MicroRNA-125b regulates the expression of aggrecanase-1 (ADAMTS-4) in human osteoarthritic chondrocytes
1 Department of Orthopaedic Surgery, Nagoya University Graduate School of Medicine, 65 Tsurumai-cho, Showa-ku, Nagoya 466-8550, Japan
2 Department of Molecular and Experimental Medicine, The Scripps Research Institute, 10550 North Torrey Pines Road, La Jolla, CA 92037, USA
3 Department of System Biomedicine, Tokyo Medical and Dental University, 1-5-45 Tsushima, Bunkyo-ku, Tokyo 113-8510, Japan
4 Department of System Biomedicine, National Research Institute for Child Health and Development, 2-10-1 Okura, Setagaya-ku, Tokyo 157-8535, Japan
Arthritis Research & Therapy 2013, 15:R28 doi:10.1186/ar4164Published: 13 February 2013
Increased expression of aggrecanase-1 (ADAMTS-4) has emerged as an important factor in osteoarthritis (OA) and other joint diseases. This study aimed to determine whether the expression of ADAMTS-4 in human chondrocytes is regulated by miRNA.
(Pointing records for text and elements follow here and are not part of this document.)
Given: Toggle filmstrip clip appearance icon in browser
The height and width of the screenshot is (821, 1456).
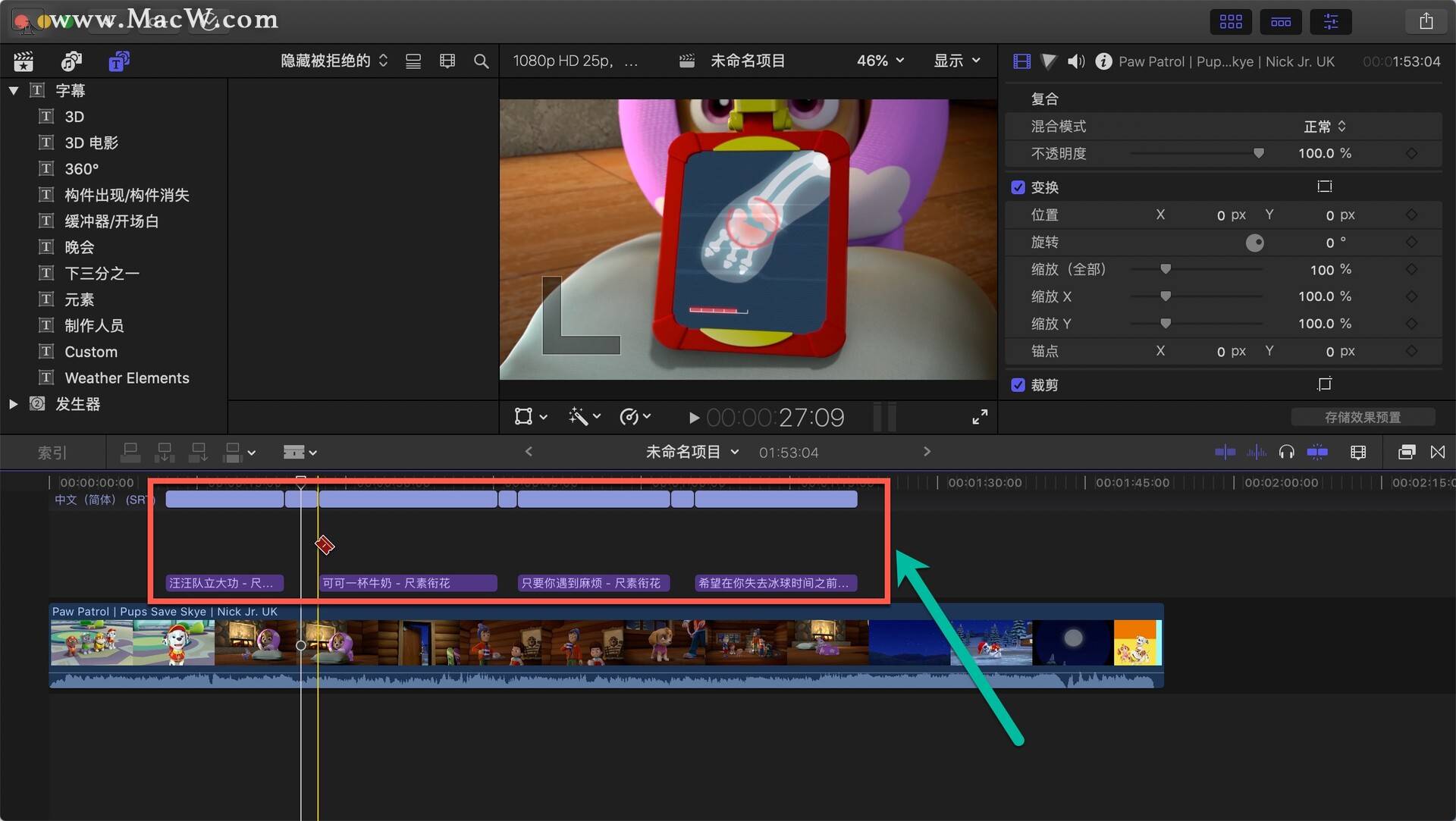Looking at the screenshot, I should (x=447, y=61).
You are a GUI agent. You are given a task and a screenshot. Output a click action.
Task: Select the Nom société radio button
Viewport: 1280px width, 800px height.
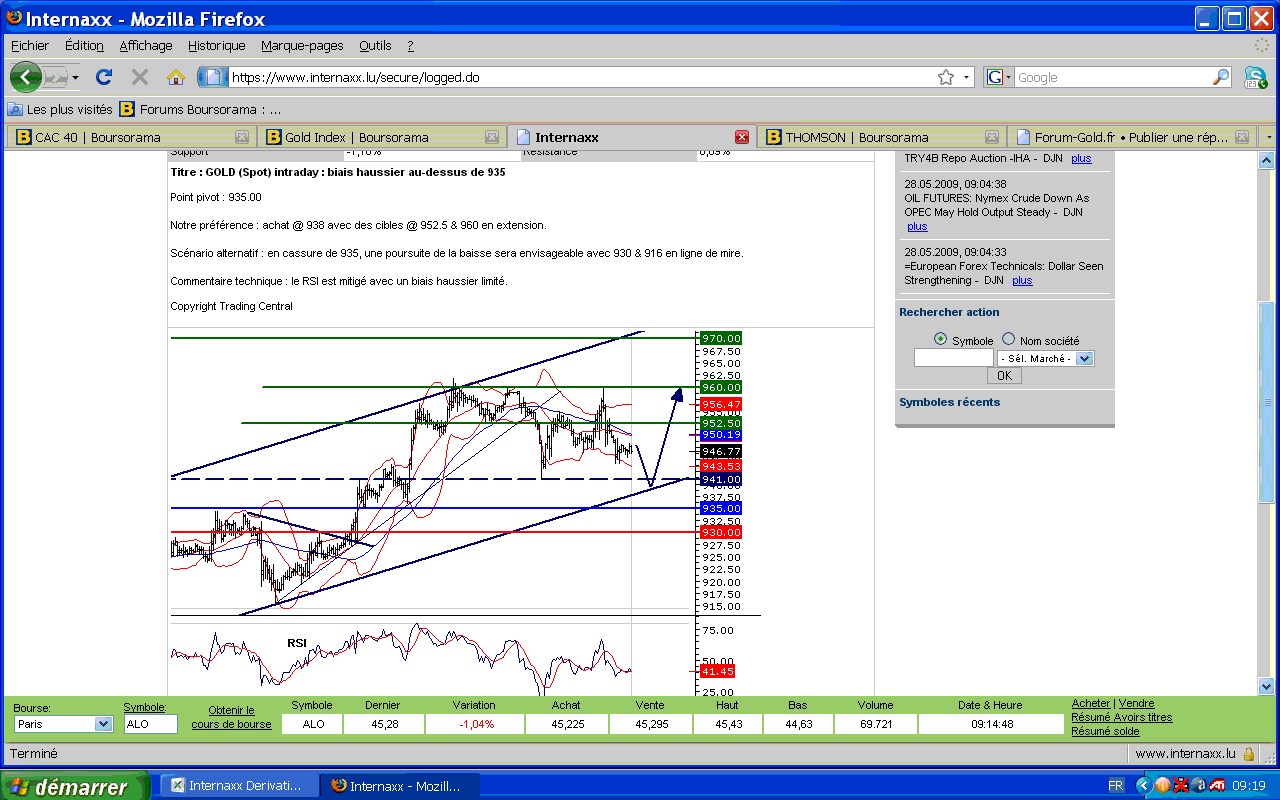tap(1008, 340)
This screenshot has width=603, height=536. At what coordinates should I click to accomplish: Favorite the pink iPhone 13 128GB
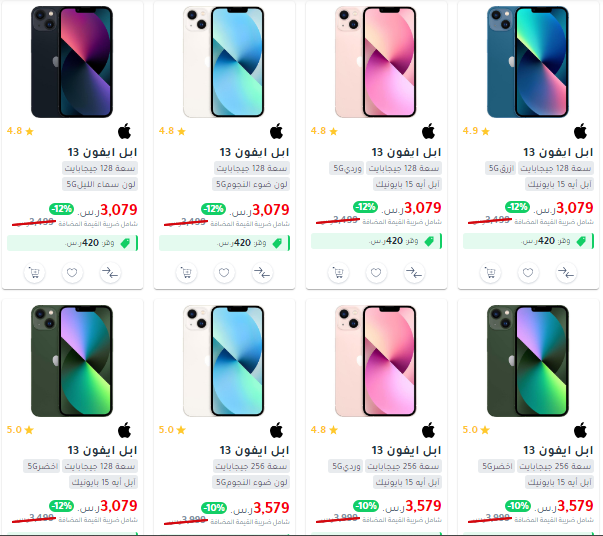coord(376,273)
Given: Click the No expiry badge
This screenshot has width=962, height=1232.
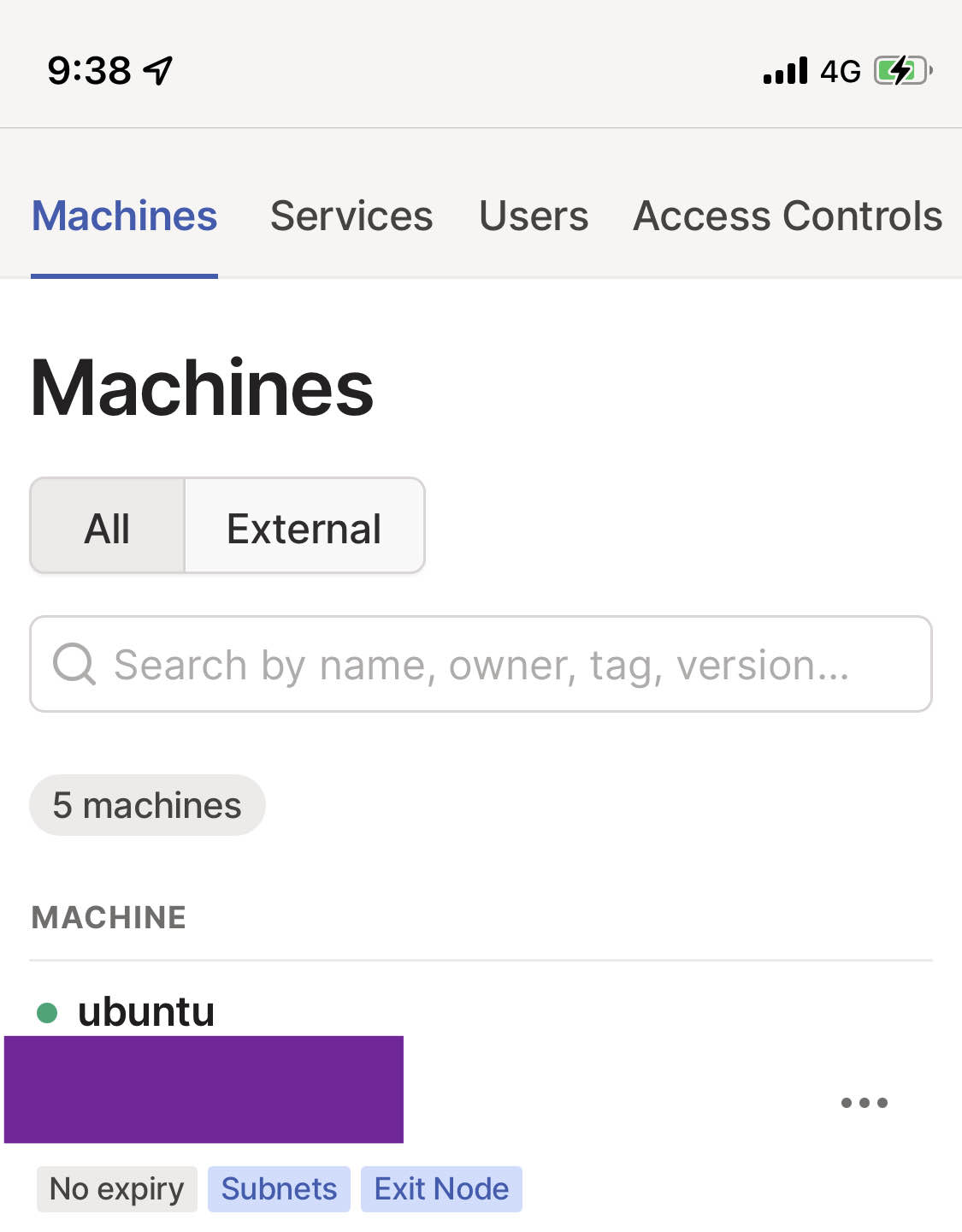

MiRNA targets were identified using bioinformatics. Chondrocytes were isolated from knee cartilage and treated with interleukin-1 beta (IL-1β). Gene expression was quantified using TaqMan assays and protein production was determined by immunoblotting. Luciferase reporter assay was used to verify interaction between miRNA and target messenger RNA (mRNA).
In silico analysis predicted putative target sequence of miR-125b on ADAMTS-4. MiR-125b was expressed in both normal and OA chondrocytes, with significantly lower expression in OA chondrocytes than in normal chondrocytes. Furthermore, IL-1β-induced upregulation of ADAMTS-4 was suppressed by overexpression of miR-125b in human OA chondrocytes. In the luciferase reporter assay, mutation of the putative miR-125b binding site in the ADAMTS-4 3'UTR abrogated the suppressive effect of miR125.
Our results indicate that miR-125b plays an important role in regulating the expression of ADAMTS-4 in human chondrocytes and this identifies miR-125b as a novel therapeutic target in OA.